El mar desde abajo

Consigna día 2: Joca Reiners Terron


El mar desde abajo


     A los chicos al final se les complicó. Le pidieron disculpas, le dijeron “que el otro finde largo seguro, que están con mucho laburo”. Y en ese intercambio fugaz de mensajes, Héctor no atinó a contarles que se había separado de Virginia, eso pensaba hacerlo allá en Lobos. Entonces sucedió que ninguno, ni Virginia ni sus hijos supieron que él pasaría el resto del fin de semana solo en la quinta. Y probablemente nadie más tampoco. Le daba un poco de miedo aburrirse sin nadie más. Héctor no podía recordar cuándo fue la última vez que pasó tanto tiempo solo. Sin embargo, una parte de él sentía que era necesario. Estaría apartado, lejos de la ciudad. Vería las estrellas.

     Entonces decidió ir de todos modos y lo primero que hizo fue descalzarse. Llegó para el atardecer y lo vió dibujarse contra la pileta con una botella de cabernet. Por un momento, Héctor logró fijar la mirada. Dejó de pensar en todas las cosas en las que venía pensando y se concentró solamente en esa bola carmesí que se hundía en el horizonte. Y eso, solamente eso. De pronto, todo pareció suceder notablemente más lento. Todo ese tiempo que siempre se le escurría sin que pudiera hacer nada al respecto de repente estaba al fin ahí: casi mirándolo de frente, como si le dijera: “y ahora, ¿qué vas a hacer?”. Y entonces, él hizo un arroz con mejillones: queso, pan y más vino. 

     La noche le pesaba, casi no corría brisa.

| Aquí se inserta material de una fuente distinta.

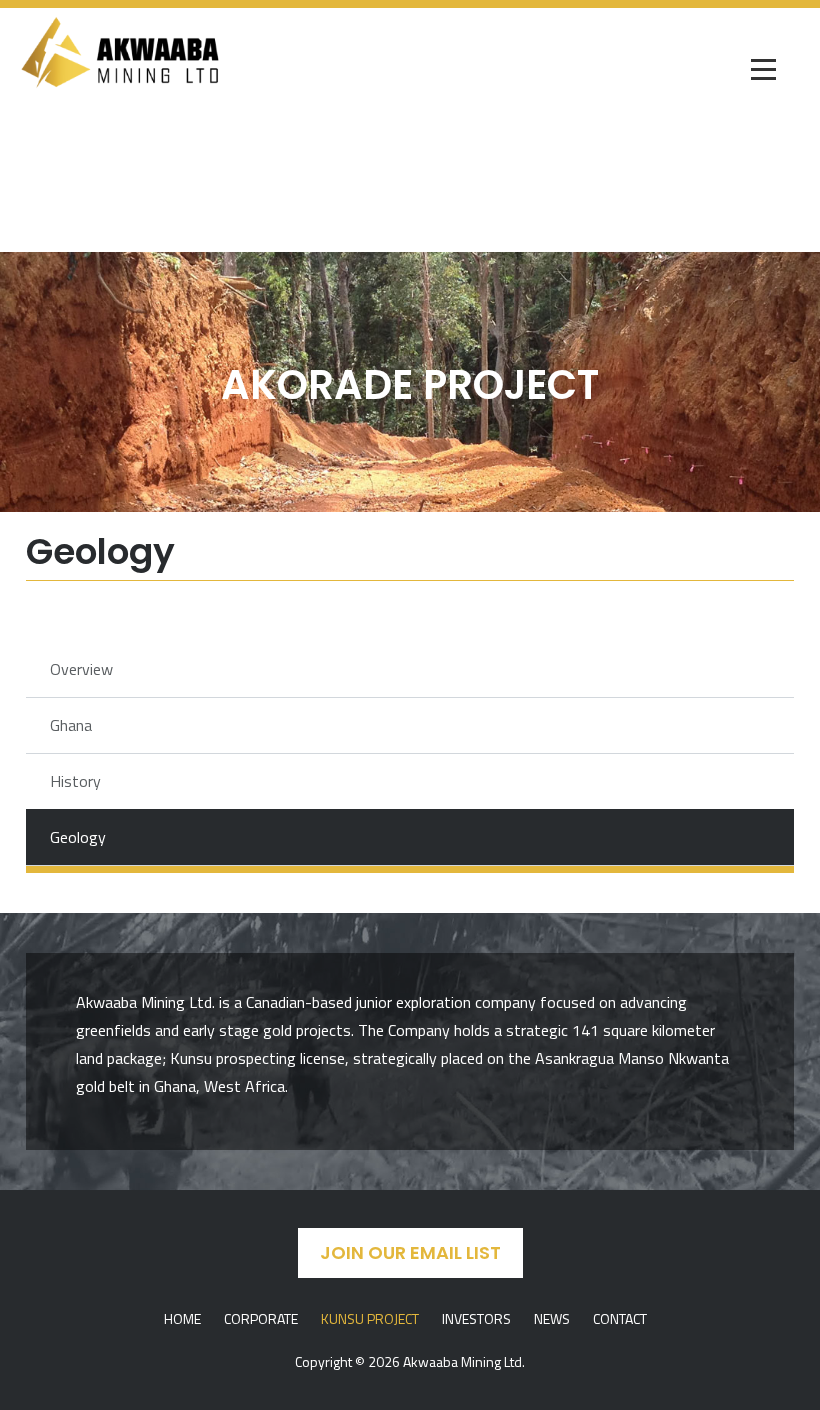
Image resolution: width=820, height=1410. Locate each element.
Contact (620, 1318)
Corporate (261, 1318)
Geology (78, 837)
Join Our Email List (410, 1252)
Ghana (71, 725)
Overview (81, 669)
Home (182, 1318)
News (552, 1318)
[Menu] (765, 71)
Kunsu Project (370, 1318)
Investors (476, 1318)
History (75, 781)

Prende el último del paquete y cierra los ojos para comprobar que no se escucha más que los grillos. Se saca la camiseta para que no se le termine de empapar con el sudor. En la radio algo sonaba. Se acerca a la pileta, el agua se veía tan refrescante... Apura el cigarrillo y se hunde poco a poco. Estaba mucho más fría de lo que parecía a primer dedo. Pero así y todo, se las ingenia para nadar de espaldas, de lado a lado. Miraba las estrellas intentando nuevamente  no pensar en nada. Era difícil con tanto problema… lo de Virginia, el negocio, lo del banco... Pero por un momento vuelve a conseguirlo. Se quedó flotando en medio de la pileta con los ojos cerrados. Sentía la brisa cada tanto llevarse alguna idea con ella. 

     Pero de a poco sintió crecer ese ardor en el estómago otra vez. Inhaló profundo e intentó olvidarse de todo. Pero el ardor persistía y empezó a costarle respirar. Una puntada en el pecho cambió el rumbo de todo de pronto. Le faltaba el aire. Quería llevarse la mano al corazón pero no podía mover los brazos. No podía respirar incluso con la cabeza fuera del agua. Y poco a poco se sintió hundir. El agua le entraba por la boca y la nariz. Apenas podía patalear. El ardor del estómago se confundió con una contracción en su pecho que se hundía como un cuchillo. No sabía cómo, pero estaba transpirando. Las estrellas se nublaron de golpe y con ellas todos sus pensamientos. Entonces, de pronto, se encontraba nuevamente con Angélica desayunando solos los dos en el comedor. Los chicos todavía eran chicos y dormían, era sábado. Ella estaba con el viejo deshabille. Todavía despeinados y medio dormidos reían entre mates. Y de nuevo había tiempo, de sobra parecía entonces. O ahora. Lo único de lo que podía estar completamente seguro era de que las olas crecían y amenazaban con entrar por las ventanas de la cocina. Entonces la mira: sus ojos todavía brillaban al verlo. Cuánto tiempo que había. El agua empezaba a entrar de a gotas. Ella no lo notaba, pero se vertían desde las orillas de la ventana. Le pasa un mate, parece que uno de los chicos se despertó. Ella se quiere levantar, pero él la toma de la mano, se sonríen y ella vuelve a sentarse. Se quedan en silencio, solamente mirándose, mientras el agua les llegaba a los pies. Las ventanas de la cocina y el comedor parecían ya verdaderas cascadas. Él apretaba su mano y podía sentir su piel a la perfección. Los chicos llamaban y ellos solo se miraban tomados de las manos. En un momento las olas estallaron contra las ventanas inundando por completo la habitación. Entonces, las estrellas terminaron de difuminarse en el cielo de Lobos. Lentamente, con todo el tiempo del mundo, Héctor se hundió en lo que debieron ser kilómetros y kilómetros de profundidad. A medida que bajaba se sintió a sí mismo difuminarse en infinitas esencias hasta perderse del todo.  Pero eso sí, sintiendo siempre esas manos contra las suyas.